Akanei has been stronger than my wife and I combined so far. It is as if we are more affected by the hair loss than she is. She acts like her regular five year old self, she still has a love/hate relationship with her younger sisters, lol. We try and give her all the love and guidance that we can through all this.

We want the correct diagnosis so that we know what to tell her on what is going on. So far all she knows is that her hair fell out, but she doesn't know why. I wanted to explain alopecia to her and why things were happening, but after the biopsy came back negative my wife didn't want me telling her something that was "supposedly" proved wrong.

I want her to understand what's going on, and I want to be truthful to her. I want her to be proud of who she is, love herself regardless of how many hairs she has on her head, and I want her to be able to tell people about her condition and make people aware of alopecia.

So I asked Akanei if it was okay if I shaved my head to be like her, and she got so excited! I want to give her all the support I can, and if it means shaving my head before my hair actually falls out then so be it. I told her that after my derm appointment it will happen, so I will be sporting my new permanent haircut in one week...

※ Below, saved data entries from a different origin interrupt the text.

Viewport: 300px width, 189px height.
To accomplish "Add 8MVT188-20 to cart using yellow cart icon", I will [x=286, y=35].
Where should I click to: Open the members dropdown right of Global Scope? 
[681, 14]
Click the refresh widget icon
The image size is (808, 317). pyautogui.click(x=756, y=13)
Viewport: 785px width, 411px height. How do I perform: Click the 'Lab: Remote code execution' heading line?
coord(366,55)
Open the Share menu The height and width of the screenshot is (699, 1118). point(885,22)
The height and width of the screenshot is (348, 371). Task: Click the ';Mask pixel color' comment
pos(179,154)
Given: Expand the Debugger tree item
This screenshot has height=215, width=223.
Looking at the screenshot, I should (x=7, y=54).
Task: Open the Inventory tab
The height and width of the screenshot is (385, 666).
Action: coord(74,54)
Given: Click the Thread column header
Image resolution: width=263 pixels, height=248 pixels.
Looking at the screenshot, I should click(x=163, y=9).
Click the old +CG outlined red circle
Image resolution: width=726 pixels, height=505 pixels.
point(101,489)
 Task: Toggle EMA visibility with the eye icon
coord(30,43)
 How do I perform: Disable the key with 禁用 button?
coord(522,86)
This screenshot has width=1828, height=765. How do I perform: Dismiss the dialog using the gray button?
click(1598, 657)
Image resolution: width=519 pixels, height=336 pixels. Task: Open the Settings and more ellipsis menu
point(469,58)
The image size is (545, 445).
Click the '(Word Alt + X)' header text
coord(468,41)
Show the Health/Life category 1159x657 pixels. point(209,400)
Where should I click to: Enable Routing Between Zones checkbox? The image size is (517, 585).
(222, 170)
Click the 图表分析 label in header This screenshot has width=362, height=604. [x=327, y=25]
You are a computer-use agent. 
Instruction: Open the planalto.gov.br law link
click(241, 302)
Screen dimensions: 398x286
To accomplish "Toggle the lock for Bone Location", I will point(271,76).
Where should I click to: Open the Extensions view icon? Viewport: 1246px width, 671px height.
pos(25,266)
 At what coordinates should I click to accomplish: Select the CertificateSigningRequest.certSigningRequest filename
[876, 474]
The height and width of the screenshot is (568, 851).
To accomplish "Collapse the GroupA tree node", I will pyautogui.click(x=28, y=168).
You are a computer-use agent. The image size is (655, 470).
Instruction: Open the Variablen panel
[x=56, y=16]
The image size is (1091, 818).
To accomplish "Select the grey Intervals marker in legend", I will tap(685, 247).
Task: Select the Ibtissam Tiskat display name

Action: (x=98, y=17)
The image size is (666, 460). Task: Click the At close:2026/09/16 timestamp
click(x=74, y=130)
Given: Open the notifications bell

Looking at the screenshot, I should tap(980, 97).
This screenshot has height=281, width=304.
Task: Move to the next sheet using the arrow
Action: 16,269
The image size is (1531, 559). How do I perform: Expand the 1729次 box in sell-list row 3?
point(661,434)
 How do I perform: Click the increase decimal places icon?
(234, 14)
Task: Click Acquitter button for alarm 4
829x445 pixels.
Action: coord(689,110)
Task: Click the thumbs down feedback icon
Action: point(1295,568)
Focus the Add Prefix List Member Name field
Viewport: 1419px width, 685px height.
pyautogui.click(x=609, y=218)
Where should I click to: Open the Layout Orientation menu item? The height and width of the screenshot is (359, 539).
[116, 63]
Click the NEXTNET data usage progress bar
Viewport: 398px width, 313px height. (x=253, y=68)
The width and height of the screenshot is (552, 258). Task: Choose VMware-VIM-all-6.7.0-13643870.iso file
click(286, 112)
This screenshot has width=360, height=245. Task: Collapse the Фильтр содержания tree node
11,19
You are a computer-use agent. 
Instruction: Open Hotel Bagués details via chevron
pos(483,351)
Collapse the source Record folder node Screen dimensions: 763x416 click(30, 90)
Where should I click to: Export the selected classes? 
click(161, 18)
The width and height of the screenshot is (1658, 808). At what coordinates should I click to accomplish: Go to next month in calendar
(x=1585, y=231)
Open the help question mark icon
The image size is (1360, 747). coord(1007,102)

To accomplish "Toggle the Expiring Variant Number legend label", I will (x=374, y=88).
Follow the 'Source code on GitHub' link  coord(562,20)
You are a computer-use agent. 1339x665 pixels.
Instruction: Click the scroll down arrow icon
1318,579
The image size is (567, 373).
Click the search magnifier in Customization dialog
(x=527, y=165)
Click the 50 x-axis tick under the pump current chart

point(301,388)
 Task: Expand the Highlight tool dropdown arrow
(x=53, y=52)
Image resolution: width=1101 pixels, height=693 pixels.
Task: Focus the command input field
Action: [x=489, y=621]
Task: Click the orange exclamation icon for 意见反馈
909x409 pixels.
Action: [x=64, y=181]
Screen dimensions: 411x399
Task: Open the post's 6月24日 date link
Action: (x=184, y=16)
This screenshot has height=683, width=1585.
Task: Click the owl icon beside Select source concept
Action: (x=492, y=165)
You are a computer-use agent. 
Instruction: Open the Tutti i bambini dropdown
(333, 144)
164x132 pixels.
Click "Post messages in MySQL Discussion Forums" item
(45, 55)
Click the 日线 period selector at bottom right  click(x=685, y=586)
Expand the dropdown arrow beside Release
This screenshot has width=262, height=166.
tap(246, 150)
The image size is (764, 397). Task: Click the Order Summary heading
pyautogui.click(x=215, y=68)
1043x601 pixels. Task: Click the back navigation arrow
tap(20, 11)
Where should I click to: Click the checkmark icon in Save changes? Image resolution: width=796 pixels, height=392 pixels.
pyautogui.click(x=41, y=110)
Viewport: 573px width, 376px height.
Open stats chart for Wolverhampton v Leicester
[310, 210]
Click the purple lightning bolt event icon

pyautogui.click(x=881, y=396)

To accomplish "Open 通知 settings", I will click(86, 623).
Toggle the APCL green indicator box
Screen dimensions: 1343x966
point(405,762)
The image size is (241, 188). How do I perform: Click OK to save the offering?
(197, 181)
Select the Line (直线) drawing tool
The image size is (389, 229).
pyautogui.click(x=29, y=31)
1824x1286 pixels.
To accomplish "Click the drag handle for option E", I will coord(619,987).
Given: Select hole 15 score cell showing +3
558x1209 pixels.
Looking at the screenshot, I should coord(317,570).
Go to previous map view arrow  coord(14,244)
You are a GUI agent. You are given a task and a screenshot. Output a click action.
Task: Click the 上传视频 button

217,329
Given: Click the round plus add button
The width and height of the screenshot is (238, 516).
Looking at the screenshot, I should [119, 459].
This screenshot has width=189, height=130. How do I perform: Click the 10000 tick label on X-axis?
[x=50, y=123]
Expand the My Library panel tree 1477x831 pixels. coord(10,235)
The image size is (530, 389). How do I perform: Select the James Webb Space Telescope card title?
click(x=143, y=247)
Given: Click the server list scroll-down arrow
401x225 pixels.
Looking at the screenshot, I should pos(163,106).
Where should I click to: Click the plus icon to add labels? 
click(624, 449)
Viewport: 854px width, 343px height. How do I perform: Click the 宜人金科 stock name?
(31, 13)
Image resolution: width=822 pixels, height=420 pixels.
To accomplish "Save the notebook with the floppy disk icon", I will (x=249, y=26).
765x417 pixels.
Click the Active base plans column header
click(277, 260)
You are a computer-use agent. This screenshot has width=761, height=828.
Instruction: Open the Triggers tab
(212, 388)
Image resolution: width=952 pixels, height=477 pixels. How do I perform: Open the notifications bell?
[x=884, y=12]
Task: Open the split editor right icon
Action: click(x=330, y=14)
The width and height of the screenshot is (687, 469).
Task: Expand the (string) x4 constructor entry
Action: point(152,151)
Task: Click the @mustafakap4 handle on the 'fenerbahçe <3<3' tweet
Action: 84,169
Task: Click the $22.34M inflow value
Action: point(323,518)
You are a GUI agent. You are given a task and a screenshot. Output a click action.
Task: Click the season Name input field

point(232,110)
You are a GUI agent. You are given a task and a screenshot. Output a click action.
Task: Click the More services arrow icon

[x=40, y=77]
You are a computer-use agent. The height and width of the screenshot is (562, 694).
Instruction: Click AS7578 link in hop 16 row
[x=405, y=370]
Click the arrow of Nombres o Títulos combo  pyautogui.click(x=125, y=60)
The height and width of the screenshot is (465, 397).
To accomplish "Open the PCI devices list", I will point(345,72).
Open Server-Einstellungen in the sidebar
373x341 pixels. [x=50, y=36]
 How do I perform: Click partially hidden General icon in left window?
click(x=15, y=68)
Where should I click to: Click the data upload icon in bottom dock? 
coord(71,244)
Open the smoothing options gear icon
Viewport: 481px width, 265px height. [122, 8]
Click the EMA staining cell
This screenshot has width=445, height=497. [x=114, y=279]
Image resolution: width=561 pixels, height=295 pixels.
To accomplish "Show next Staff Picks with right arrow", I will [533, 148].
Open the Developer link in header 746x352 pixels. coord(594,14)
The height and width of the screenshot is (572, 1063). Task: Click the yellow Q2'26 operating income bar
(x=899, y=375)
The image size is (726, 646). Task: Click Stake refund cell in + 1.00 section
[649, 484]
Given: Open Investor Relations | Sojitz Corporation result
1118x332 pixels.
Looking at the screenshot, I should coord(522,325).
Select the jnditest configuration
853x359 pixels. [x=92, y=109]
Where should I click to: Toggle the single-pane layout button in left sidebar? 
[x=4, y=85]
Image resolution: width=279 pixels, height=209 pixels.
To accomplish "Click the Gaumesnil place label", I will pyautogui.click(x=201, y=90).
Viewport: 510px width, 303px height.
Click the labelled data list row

Comment by Debbi Fuller on May 29, 2014 at 6:15am

Mike, you're a super Dad!  The word alopecia just means baldness in latin so it is correct no matter the diagnosis.  Usually, the kids are the strongest because on some level they realize that hair is just hair.  Parents and grandparents typically freak out more.  As you can see, it isn't so unusual to have this, millions of people do.  The big thing is to live a happy life with OR without hair.  I agree with Sydney above.  I wouldn't want my hair back now.  I've lived 27 years without it now (I lost it later, when I was 37 but has spots as a child) and I now only have hair when I want it!  I love the hair I wear but I love having the choice to wear hair or not to!  If I had my own hair, it would get dirty when I garden or do something sweaty and active.  This way, I don't need to bother if I don't want to and I only have to wash it once a week instead of every day!  I'll never go grey either.  I know it's different for a child, but at her age, she is confident and doesn't feel it the way you do.  Encourage her independence and just being herself.  Later, if she chooses to opt for some sort of hair she will do it as a free choice.  For now, I'd just let her be herself and support her like you already are doing!

Comment by Marsha Lampert MBA MS on May 29, 2014 at 8:29am
It is so good Mike that you really understand how Alopecia & other hair loss conditions cann really affect the spirit/essence of a family.and its great you are so supportive of Akanei.
I was blessed that my mother has been very understanding & supportive with regard to my rare form of alopecia. She has spent so much money on my wigs wig alterations etc over the past 4 years and told me who you are is far more important than your hair. Have you considered getting Akanei child wigs ? Due to my rare dwarfism I have a child size head
and have bought kids wigs as well as adult wigs,the latter of which always need alteration and dermafix to keep them secure on my head. You might possibly want to show her kids wigs
like online photos and encourage her not to be afraid,as these are ''special hair'' and I hope her friemds and their fanilies are also supportive of her hairloss situation.